FMI: les pays du G20 doivent doper leurs dépenses publiques

Le Fonds monétaire internationale a appelé samedi des pays du G20 à doper leurs dépenses publiques. Il s'agit de soutenir la croissance, face aux menaces grandissantes sur l'économie mondiale.
23 juil. 2016, 10:20
/ Màj. le 23 juil. 2016 à 10:22
Alors que débute à Chengdu une réunion de deux jours des ministres des Finances du G20, l'institution de Washington a diffusé samedi un rapport dépeignant un tableau alarmant de l'économie mondiale.

Face aux menaces grandissantes sur l'économie mondiale - du Brexit au terrorisme -, le Fonds monétaire international (FMI) a appelé samedi certains pays du G20 à muscler leurs dépenses publiques pour soutenir la croissance. Une position appuyée par Paris et Washington, en opposition à l'Allemagne.

Alors que débute à Chengdu (sud-ouest de la Chine) une réunion de deux jours des ministres des Finances du G20, l'institution de Washington a diffusé samedi un rapport dépeignant un tableau alarmant de l'économie mondiale.

"La croissance demeure faible, les risques à la baisse sont devenus plus proéminents", indique le FMI, après avoir abaissé mardi ses prévisions de croissance mondiale pour 2016 et 2017, à 3,1% et 3,4% respectivement.

La progression du PIB du globe pourrait même "ralentir encore plus drastiquement si la montée actuelle des incertitudes politiques et économiques persiste, à la suite du 'Brexit'", souligne le rapport.
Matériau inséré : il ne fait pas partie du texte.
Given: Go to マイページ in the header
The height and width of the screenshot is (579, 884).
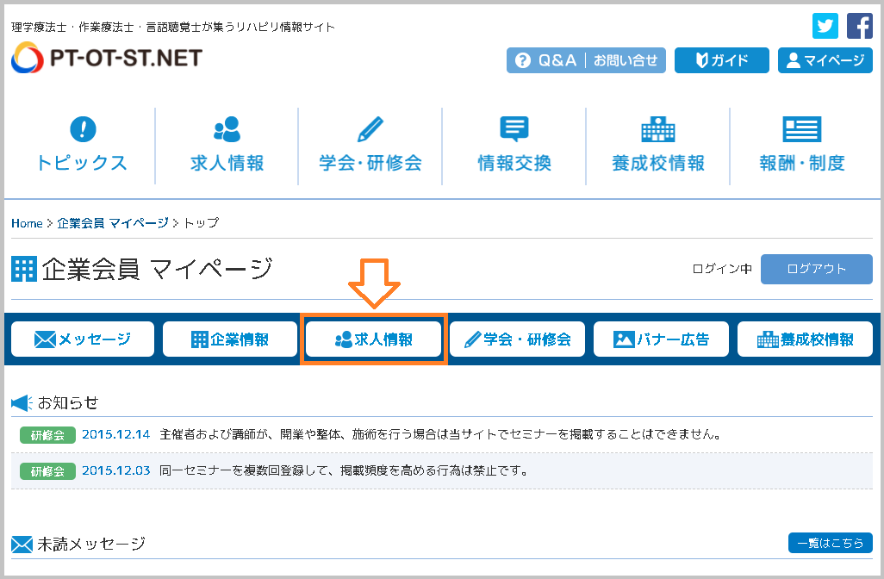Looking at the screenshot, I should click(825, 60).
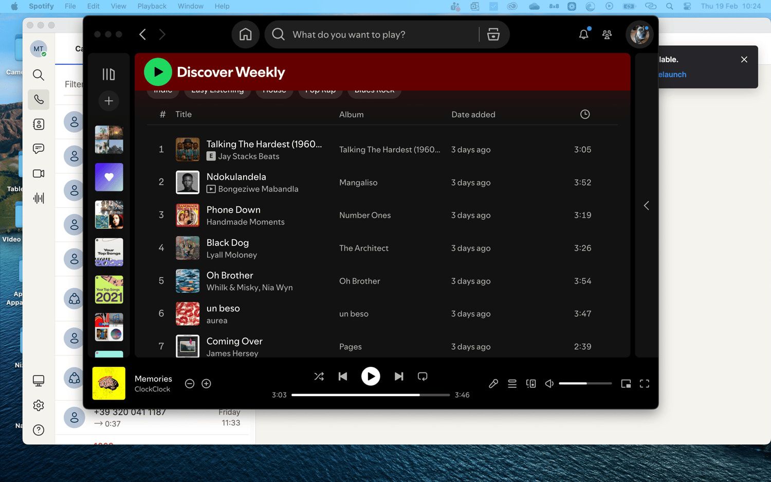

Investir dans les infrastructures

Dans ce contexte, les politiques monétaires ultra-accommodantes trouvent leurs limites. "Les marges de manoeuvres budgétaires quand elles existent doivent être utilisées", a plaidé le FMI, notamment pour "compenser les coûts de réformes structurelles", celles-ci restant plus que jamais "nécessaires" (marché du travail, fiscalité...).

L'Australie, la Canada, les Etats-Unis et l'Allemagne sont nominalement enjoints par le Fonds à "orienter les dépenses publiques vers les investissements dans les infrastructures".

Plus encore, "des réformes qui facilitent l'accroissement des investissements d'infrastructures aideront à gonfler les capacités productives, doperont directement la demande à court terme et catalyseront les investissements privés", fait valoir le FMI.

Berlin campe sur son credo

Les grandes banques centrales se démènent certes toujours pour soutenir l'activité, à coup de montagnes de liquidités et d'abaissements des taux d'intérêts, mais "la politique monétaire ne peut pas tout", avait averti vendredi le ministre français des Finances Michel Sapin.

Il faut que "les pays qui ont des marges budgétaires les utilisent pour soutenir l'investissement (...) C'est ce que nous réaffirmerons (à Chengdu) même si ça pose problème à tel ou tel pays", avait-il confié, dans une allusion transparente à l'orthodoxie allemande.

Berlin, en effet, campe sur son credo des uniques "réformes structurelles", après avoir dénoncé lors d'un précédent G20-Finances des relances budgétaires "inefficaces" et des politiques monétaires "contreproductives".